▶ **WORK INSTRUCTION**
An exact copy of every record below is required, with the pictures left out.
Start of MATERIAL SHOWN
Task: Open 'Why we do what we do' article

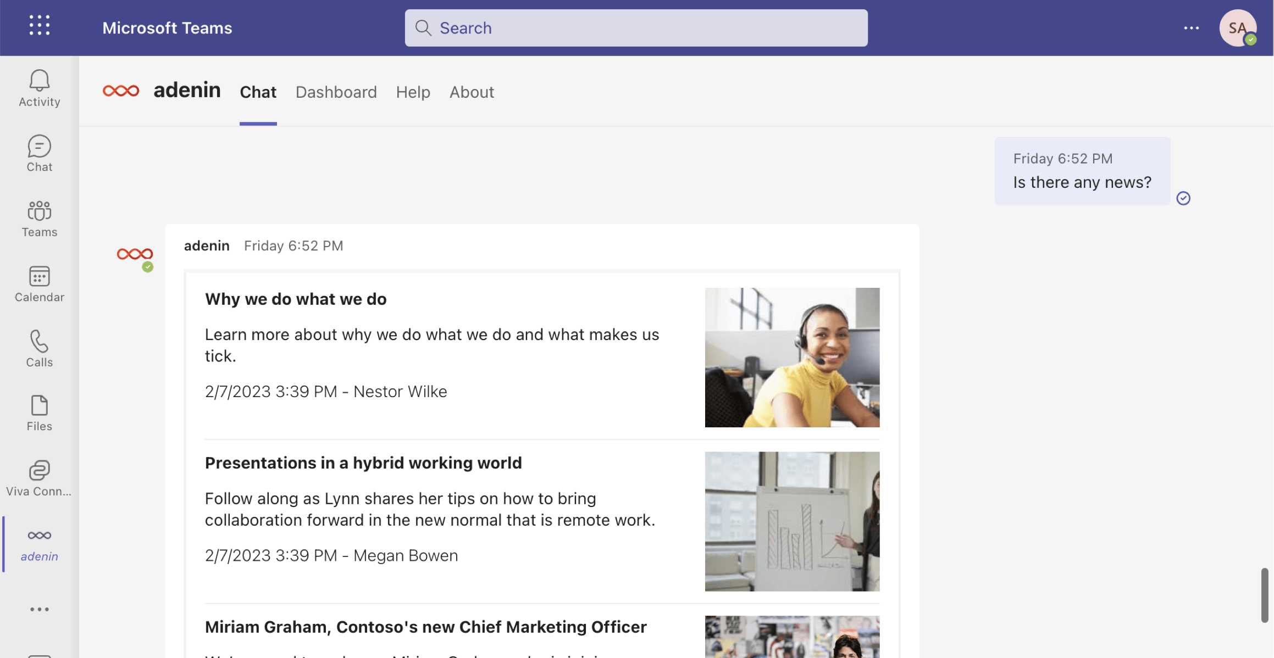Action: click(x=296, y=299)

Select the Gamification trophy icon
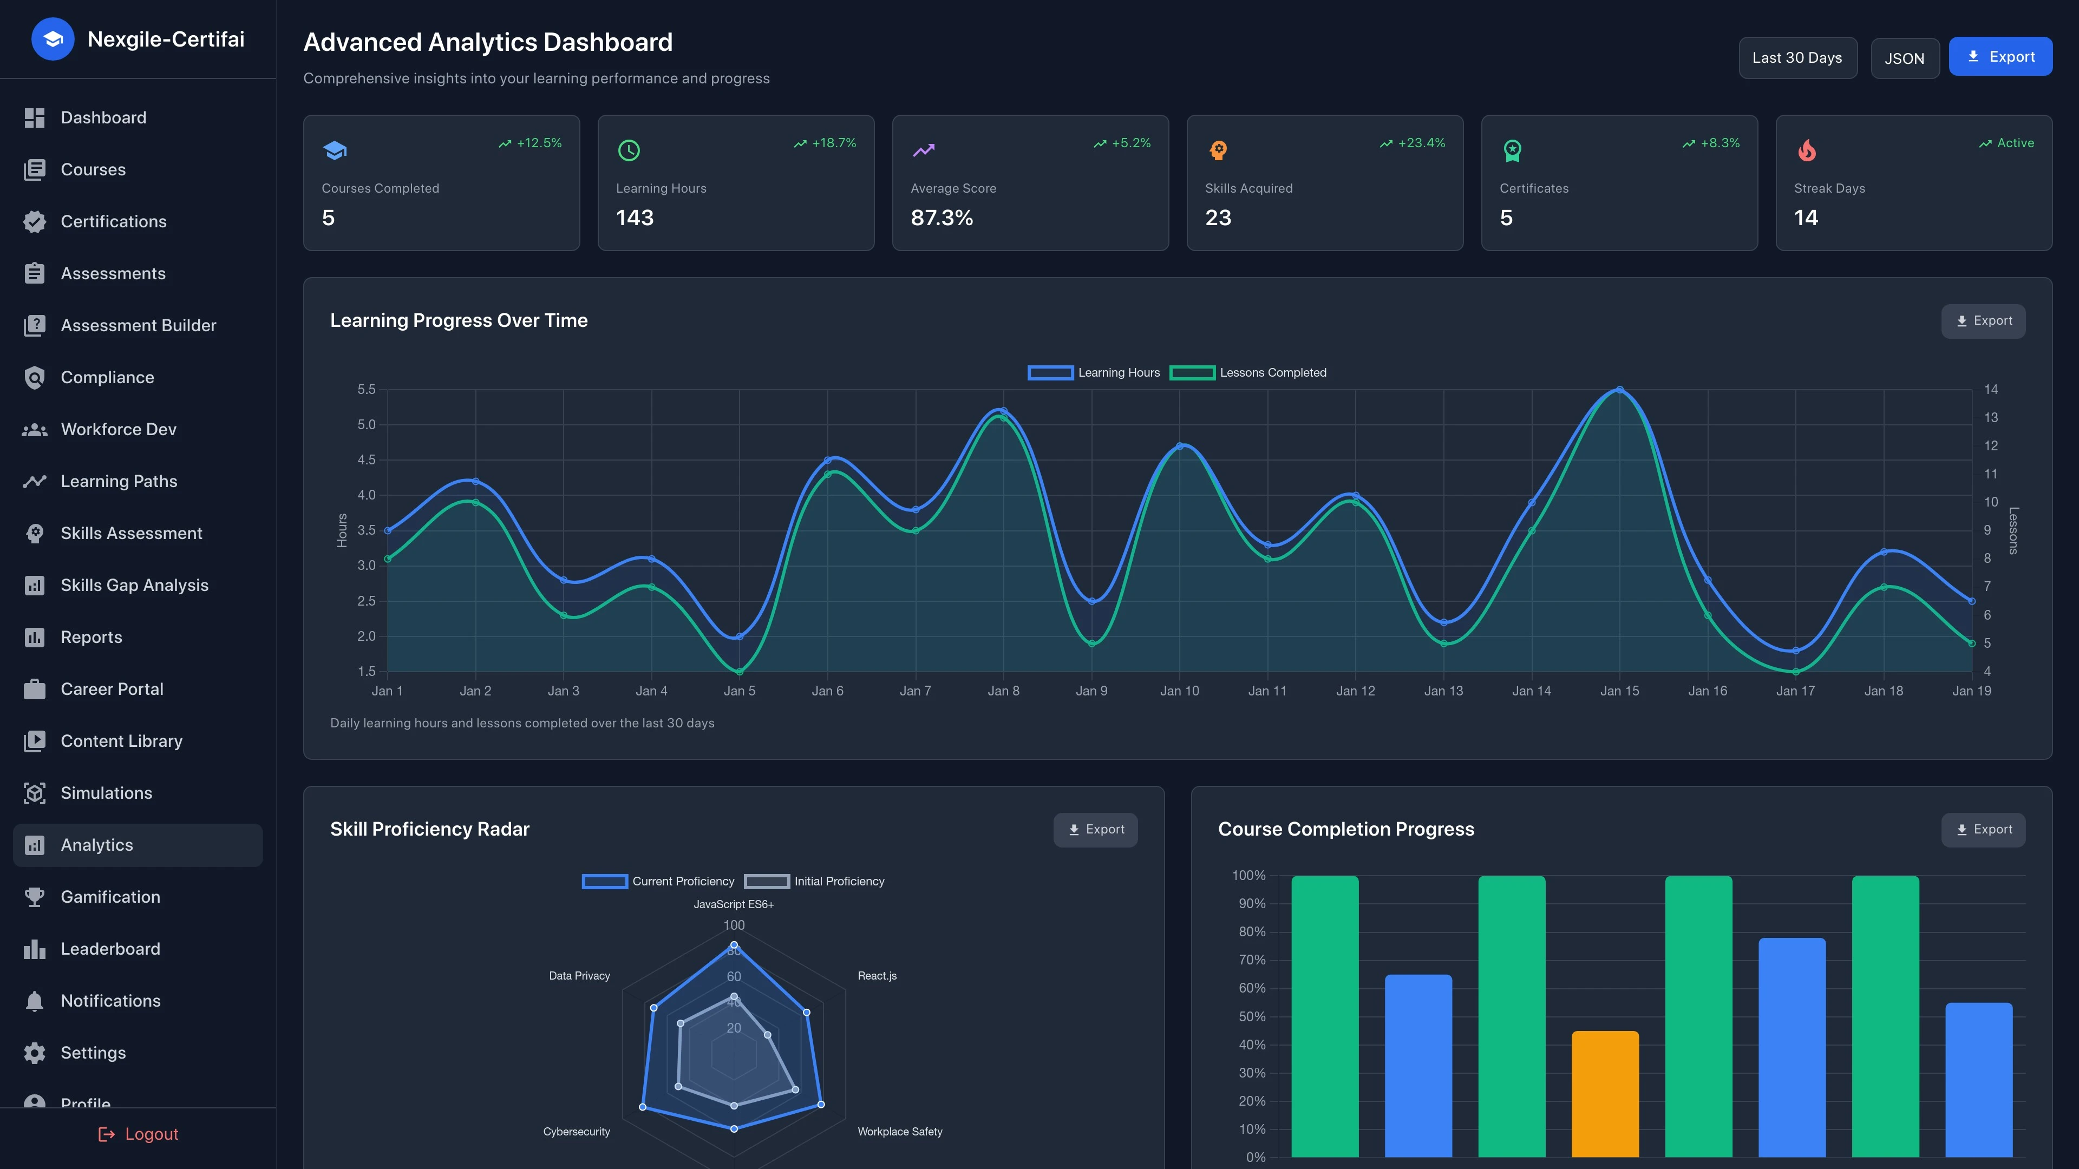click(x=35, y=896)
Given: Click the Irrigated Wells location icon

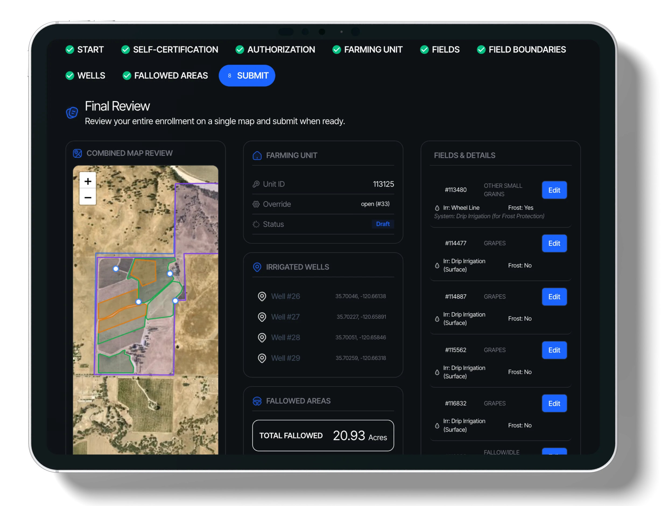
End of MATERIAL SHOWN
▶ **ANSWER**
Task: Open 'Why we do what we do' article

Action: click(x=296, y=299)

Select the Gamification trophy icon
click(x=35, y=896)
Given: Click the Irrigated Wells location icon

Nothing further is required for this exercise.